Of course, there’s no guarantee, since we don’t know what a Zepina is.

The first rule of freshness would seem to be, it must be on a recognizable vine. In other words, “fresh” doesn’t mean something so unknown that readers aren’t curious.

When I ask someone what they do for a living and they answer that they transpose the digital data from the analog system in the xzgkrst imnblop wazseb, well, you can see where they lost me (though the process probably started after “transpose.” 😉 ) In these instances, I’m so lost, I don’t know enough to ask any more questions.

In the same way, if a story seems so foreign to a reader, he doesn’t know what questions to ask as it unfolds, his eyes will glaze over and he’ll put the book down.

“Fresh” also hasn’t been sitting on the vine so long that it’s started to turn black or mushy to the touch. In other words, it can’t be overdone. A story that is fermenting is one that has been done and redone in many, many ways, but a writer wants to tell it yet again sans significant changes.

These stories, some actually getting in print, are the ones readers and reviewers alike tag as derivative. They’ve been retold in a way that does not change or camouflage the source material. Take a look at these lines from some Amazon reviews:

  • I kept feeling as if I where reading a poor reproduction of Robert Jordan’s THE WHEEL OF TIME.
  • I find [the] plot more reminiscent of Star Wars than of anything else.
  • the events and ideas come from other authors.
  • These comments, by the way, are about the same book. (Any guesses which one?)
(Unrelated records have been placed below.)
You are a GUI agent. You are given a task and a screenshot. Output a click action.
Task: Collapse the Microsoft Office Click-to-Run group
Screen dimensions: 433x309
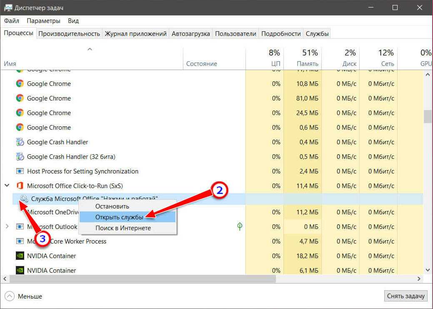click(7, 186)
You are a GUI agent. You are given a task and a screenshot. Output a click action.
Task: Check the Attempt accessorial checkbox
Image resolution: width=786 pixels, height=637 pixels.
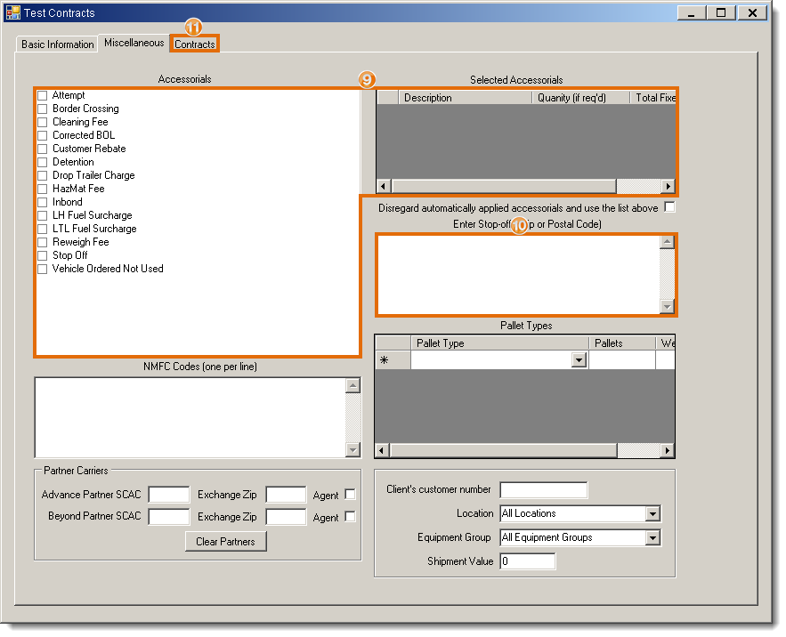[42, 95]
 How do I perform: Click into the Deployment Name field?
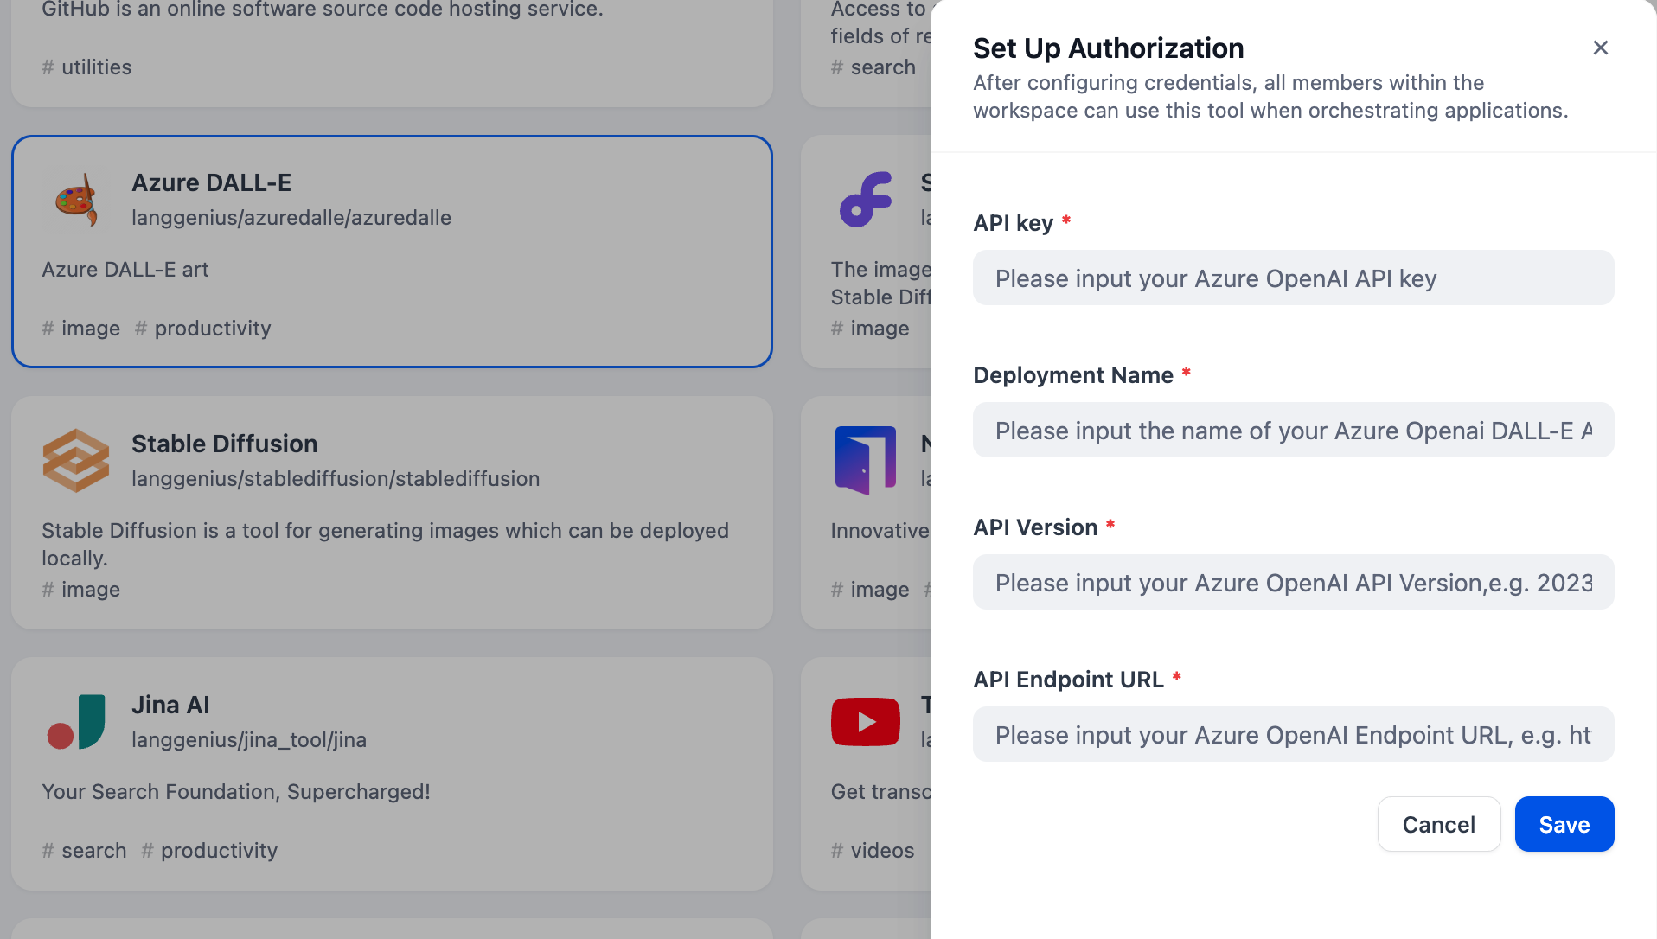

    So “fresh” can’t be too off the beaten path, nor can it be down Main St. Central. Then what IS it?

    The simplest explanation is, a fresh story is a familiar one told in a new way. Or a different story told in a familiar way.

    Here’s what’s hard for us pre-published authors, as I see it. Since we haven’t earned anyone’s trust yet, selling someone on the idea that our story IS fresh—not too weird or too stale—is hard work.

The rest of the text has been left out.